S., by an assignment absolute in form and for an expressed sum and "other valuable considerations," assigned to G. an interest in letters patent. G., by a writing executed the following day, made a further agreement with S. as to times and modes and amounts of payments, and further agreed that if he should fail to carry out his said agreements, the title
was to revert to S.. Held that the transfer was absolute, subject to be defeated by failure to perform the condition subsequent.
When an invention patented in a foreign country is also patented in the United States, articles containing it cannot be imported into the United States from the foreign country and sold here without the license or consent of the owner of the United States patent, although purchased in the foreign country from a person authorized to sell them.
To a master's report upon the damages to be awarded in an equity suit for the infringement of letters patent, the exceptions raised the points: (1) that the infringement was not willful; (2) that the reduction in price of the article manufactured by the plaintiff was not solely due to the infringement. Held that this was sufficient to bring before the court the whole subject of the computation of damages.
When a plaintiff in a suit for the infringement of letters patent seeks to recover because he has been compelled to lower his prices in order to compete with the infringing defendant, he must either show that the reduction was due solely to the defendant's acts or to what extent it was due to them, and must furnish data by which actual damages may be calculated.
In equity. The case is stated in the opinion.
MR. CHIEF JUSTICE FULLER delivered the opinion of the Court.

+===+

Work instructions:
1. Copy from the patent case summary the part that opens with the words containing "When an invention" and closes with "to sell them.".
2. Turn the records below, from their first line through the line containing "[x=306, y=513]", into a numbered list, leaving out blank lines.

+===+

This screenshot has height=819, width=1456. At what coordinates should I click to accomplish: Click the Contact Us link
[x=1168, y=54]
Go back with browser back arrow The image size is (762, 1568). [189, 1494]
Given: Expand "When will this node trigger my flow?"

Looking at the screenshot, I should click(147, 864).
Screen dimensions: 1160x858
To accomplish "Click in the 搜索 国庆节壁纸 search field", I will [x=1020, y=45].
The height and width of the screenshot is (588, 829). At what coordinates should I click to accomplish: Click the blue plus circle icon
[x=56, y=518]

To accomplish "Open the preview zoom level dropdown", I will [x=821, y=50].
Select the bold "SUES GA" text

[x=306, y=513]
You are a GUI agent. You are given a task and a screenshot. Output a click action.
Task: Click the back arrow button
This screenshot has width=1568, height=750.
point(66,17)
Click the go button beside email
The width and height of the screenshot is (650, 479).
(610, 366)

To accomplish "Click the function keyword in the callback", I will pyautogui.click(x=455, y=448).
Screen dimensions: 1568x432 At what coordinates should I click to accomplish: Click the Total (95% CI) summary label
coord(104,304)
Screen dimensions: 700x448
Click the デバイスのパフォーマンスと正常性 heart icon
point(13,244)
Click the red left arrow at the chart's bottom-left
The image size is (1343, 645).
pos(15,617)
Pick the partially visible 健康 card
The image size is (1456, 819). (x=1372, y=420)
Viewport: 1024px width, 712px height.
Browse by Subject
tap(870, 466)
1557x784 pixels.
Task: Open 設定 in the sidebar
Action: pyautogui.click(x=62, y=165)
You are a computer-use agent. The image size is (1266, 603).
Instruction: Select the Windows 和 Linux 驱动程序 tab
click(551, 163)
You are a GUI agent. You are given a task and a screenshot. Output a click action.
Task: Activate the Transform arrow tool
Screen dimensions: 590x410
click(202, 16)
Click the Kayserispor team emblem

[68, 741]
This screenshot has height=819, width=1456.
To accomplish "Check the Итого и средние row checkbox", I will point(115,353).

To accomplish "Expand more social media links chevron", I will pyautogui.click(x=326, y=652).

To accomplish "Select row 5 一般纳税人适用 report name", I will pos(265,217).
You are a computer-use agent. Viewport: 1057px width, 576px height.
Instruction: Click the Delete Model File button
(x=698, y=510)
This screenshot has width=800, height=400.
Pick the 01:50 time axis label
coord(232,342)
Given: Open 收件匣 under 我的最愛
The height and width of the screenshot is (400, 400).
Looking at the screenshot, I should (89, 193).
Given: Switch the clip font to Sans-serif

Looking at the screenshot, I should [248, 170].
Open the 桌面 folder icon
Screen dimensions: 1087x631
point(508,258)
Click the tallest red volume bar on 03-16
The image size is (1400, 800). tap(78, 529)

+===+

Results:
1.
When an invention patented in a foreign country is also patented in the United States, articles containing it cannot be imported into the United States from the foreign country and sold here without the license or consent of the owner of the United States patent, although purchased in the foreign country from a person authorized to sell them.

2.
1. This screenshot has height=819, width=1456. At what coordinates should I click to accomplish: Click the Contact Us link
2. [x=1168, y=54]
3. Go back with browser back arrow The image size is (762, 1568). [189, 1494]
4. Given: Expand "When will this node trigger my flow?"
5. Looking at the screenshot, I should click(147, 864).
6. Screen dimensions: 1160x858
7. To accomplish "Click in the 搜索 国庆节壁纸 search field", I will [x=1020, y=45].
8. The height and width of the screenshot is (588, 829). At what coordinates should I click to accomplish: Click the blue plus circle icon
9. [x=56, y=518]
10. To accomplish "Open the preview zoom level dropdown", I will [x=821, y=50].
11. Select the bold "SUES GA" text
12. [x=306, y=513]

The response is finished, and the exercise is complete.